**What you have to do**
Find the lines below that contain the string "three". Copy each one.
= = = = = = =
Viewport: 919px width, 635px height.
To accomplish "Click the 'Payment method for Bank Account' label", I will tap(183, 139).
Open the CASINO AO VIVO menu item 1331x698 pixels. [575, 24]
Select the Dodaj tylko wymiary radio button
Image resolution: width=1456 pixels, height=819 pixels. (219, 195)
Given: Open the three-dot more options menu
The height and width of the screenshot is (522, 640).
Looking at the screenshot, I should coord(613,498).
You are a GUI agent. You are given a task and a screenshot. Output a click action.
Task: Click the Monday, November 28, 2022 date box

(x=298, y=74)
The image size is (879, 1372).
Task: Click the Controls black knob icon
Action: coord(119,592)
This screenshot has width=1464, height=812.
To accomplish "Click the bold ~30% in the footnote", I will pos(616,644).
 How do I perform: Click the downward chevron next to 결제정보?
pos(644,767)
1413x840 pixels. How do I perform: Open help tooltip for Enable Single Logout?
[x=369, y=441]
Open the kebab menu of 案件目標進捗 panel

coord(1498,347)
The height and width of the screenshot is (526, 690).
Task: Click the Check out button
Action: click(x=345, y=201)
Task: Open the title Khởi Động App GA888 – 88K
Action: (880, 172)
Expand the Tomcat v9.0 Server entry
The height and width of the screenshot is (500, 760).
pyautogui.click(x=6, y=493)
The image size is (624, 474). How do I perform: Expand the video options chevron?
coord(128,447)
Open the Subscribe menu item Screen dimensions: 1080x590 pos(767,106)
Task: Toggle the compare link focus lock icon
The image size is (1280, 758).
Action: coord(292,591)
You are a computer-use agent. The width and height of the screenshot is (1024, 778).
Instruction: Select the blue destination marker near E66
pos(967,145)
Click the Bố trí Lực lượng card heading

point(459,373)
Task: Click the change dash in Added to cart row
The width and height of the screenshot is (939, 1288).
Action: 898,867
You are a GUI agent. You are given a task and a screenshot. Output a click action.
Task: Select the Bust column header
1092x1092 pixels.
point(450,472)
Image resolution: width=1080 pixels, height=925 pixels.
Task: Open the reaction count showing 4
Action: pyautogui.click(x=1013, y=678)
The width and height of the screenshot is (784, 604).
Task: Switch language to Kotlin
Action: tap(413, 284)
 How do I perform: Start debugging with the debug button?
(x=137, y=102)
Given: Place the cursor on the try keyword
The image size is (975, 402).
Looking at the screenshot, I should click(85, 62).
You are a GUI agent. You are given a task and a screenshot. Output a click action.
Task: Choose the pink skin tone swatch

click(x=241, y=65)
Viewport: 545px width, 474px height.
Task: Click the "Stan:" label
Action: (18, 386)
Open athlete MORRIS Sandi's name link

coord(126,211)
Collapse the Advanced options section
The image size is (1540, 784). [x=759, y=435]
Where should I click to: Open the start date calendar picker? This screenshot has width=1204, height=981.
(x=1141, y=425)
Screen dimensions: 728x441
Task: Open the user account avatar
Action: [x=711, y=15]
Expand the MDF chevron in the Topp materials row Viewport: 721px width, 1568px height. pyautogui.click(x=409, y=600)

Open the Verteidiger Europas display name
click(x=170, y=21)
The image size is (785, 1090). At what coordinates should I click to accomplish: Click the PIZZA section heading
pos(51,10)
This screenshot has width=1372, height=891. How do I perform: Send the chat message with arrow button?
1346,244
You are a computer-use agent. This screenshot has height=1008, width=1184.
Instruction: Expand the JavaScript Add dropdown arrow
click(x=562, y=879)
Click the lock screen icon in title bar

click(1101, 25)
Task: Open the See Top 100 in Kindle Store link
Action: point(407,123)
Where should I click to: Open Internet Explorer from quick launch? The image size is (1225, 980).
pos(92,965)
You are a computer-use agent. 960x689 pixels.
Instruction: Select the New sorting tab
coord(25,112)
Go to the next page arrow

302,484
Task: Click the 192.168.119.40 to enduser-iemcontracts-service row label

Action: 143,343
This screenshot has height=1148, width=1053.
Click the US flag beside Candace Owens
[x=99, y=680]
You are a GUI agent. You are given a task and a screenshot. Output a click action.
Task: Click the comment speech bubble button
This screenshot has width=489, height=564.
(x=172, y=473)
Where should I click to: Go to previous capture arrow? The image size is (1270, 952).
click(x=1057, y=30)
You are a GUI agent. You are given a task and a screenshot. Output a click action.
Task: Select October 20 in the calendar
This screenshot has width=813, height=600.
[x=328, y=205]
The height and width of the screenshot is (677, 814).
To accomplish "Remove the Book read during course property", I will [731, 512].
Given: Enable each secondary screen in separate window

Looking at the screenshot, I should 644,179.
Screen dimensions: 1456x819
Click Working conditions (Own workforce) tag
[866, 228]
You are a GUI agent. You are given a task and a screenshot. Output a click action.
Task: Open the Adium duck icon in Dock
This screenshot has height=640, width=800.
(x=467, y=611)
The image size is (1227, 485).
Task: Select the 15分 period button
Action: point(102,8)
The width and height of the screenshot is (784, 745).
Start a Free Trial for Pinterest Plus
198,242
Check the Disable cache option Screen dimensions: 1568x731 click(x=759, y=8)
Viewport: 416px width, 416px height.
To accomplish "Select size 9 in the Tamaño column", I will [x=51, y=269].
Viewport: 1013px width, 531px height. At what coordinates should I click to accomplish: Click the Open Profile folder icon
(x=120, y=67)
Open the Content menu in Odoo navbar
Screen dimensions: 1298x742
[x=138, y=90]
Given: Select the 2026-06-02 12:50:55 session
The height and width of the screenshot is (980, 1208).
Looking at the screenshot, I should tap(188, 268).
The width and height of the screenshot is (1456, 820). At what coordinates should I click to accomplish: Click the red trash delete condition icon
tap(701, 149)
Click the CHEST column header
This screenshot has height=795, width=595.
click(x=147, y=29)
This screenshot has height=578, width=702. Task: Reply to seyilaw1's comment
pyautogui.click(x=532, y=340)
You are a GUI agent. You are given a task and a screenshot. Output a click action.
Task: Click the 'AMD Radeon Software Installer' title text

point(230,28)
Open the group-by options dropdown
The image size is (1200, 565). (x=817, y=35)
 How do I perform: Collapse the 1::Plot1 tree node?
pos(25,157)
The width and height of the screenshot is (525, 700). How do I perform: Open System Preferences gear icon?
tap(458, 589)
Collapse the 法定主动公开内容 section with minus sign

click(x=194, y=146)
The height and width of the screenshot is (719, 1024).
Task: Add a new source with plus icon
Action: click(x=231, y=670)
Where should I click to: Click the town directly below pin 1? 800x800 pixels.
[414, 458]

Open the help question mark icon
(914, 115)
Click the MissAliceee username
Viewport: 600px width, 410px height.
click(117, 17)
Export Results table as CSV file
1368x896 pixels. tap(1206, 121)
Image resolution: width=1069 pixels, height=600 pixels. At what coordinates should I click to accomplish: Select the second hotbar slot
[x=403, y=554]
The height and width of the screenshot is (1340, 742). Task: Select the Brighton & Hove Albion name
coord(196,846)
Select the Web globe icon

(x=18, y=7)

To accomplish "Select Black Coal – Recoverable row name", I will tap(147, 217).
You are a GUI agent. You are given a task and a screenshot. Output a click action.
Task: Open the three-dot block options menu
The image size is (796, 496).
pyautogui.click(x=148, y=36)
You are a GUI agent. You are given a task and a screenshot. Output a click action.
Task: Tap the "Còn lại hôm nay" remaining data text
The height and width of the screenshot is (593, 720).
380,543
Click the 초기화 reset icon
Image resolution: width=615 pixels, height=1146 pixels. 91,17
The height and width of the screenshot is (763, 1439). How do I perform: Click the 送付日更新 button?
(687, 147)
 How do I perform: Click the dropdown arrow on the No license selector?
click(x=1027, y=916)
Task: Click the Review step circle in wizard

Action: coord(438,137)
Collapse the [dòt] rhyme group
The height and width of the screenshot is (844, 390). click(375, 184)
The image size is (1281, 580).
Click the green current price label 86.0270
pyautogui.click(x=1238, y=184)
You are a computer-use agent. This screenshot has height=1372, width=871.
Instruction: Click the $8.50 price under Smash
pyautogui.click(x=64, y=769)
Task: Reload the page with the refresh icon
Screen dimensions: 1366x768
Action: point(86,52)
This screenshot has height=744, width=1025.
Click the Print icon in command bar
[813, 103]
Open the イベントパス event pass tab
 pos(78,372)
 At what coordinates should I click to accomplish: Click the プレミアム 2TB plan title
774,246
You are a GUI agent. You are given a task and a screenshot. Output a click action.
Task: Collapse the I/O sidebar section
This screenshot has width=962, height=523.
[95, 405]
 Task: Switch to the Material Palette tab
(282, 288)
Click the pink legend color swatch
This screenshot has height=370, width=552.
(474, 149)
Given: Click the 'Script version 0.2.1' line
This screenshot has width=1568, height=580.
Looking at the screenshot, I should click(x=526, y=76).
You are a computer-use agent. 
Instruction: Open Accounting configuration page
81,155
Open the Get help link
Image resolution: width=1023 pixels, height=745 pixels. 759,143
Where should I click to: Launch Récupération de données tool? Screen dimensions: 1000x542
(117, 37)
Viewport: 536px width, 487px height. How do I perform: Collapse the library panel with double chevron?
= = = = = = =
**Output for this task**
Given: Open the three-dot more options menu
Task: Open the three-dot block options menu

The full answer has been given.